Cancer stem cells (CSCs), which are found in various types of human cancer, including pancreatic cancer, possess elevated metastatic potential, lead to tumor recurrence and cause chemoradiotherapy resistance. Alterations in cellular bioenergetics through the regulation of 5′ adenosine monophosphate-activated protein kinase (AMPK) signaling may be a prerequisite to stemness. Betulinic acid (BA) is a well-known bioactive compound with antiretroviral and anti-inflammatory potential, which has been reported to exert anticancer effects on various types of cancer, including pancreatic cancer. The present study aimed to investigate whether BA could inhibit pancreatic CSCs via regulation of AMPK signaling. The proliferation of pancreatic cancer cells was examined by MTT and colony formation assays. The migratory and invasive abilities of pancreatic cancer cells were assessed using wound-scratch and Transwell invasion assays. In addition, the expression levels of candidate genes were measured by reverse transcription-quantitative polymerase chain reaction and western blotting. The results revealed that BA inhibited the proliferation and tumorsphere formation of pancreatic cancer cells, suppressed epithelial-mesenchymal transition (EMT), migration and invasion, and reduced the expression of three pluripotency factors [SRY-box 2 (Sox2), octamer-binding protein 4 (Oct4) and Nanog]. Furthermore, immunohistochemical analysis confirmed that there was a significant inverse association between the expression levels of phosphorylated (P)-AMPK and Sox2 in pancreatic cancer, and it was revealed that BA may activate AMPK signaling. Notably, knockdown of AMPK reversed the suppressive effects of BA on EMT and stemness of pancreatic cancer cells. In addition, BA reversed the effects of gemcitabine on stemness and enhanced the sensitivity of pancreatic cancer cells to gemcitabine.
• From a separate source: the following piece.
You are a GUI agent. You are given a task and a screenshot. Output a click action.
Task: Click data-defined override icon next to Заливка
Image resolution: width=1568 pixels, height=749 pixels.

Collectively, these results indicated that BA may effectively inhibit pluripotency factor expression (Sox2, Oct4 and Nanog), EMT and the stem-like phenotype of pancreatic cancer cells via activating AMPK signaling. Therefore, BA may be considered an attractive therapeutic candidate and an effective inhibitor of the stem-like phenotype in pancreatic cancer cells. Further investigation into the development of BA as an anticancer drug is warranted.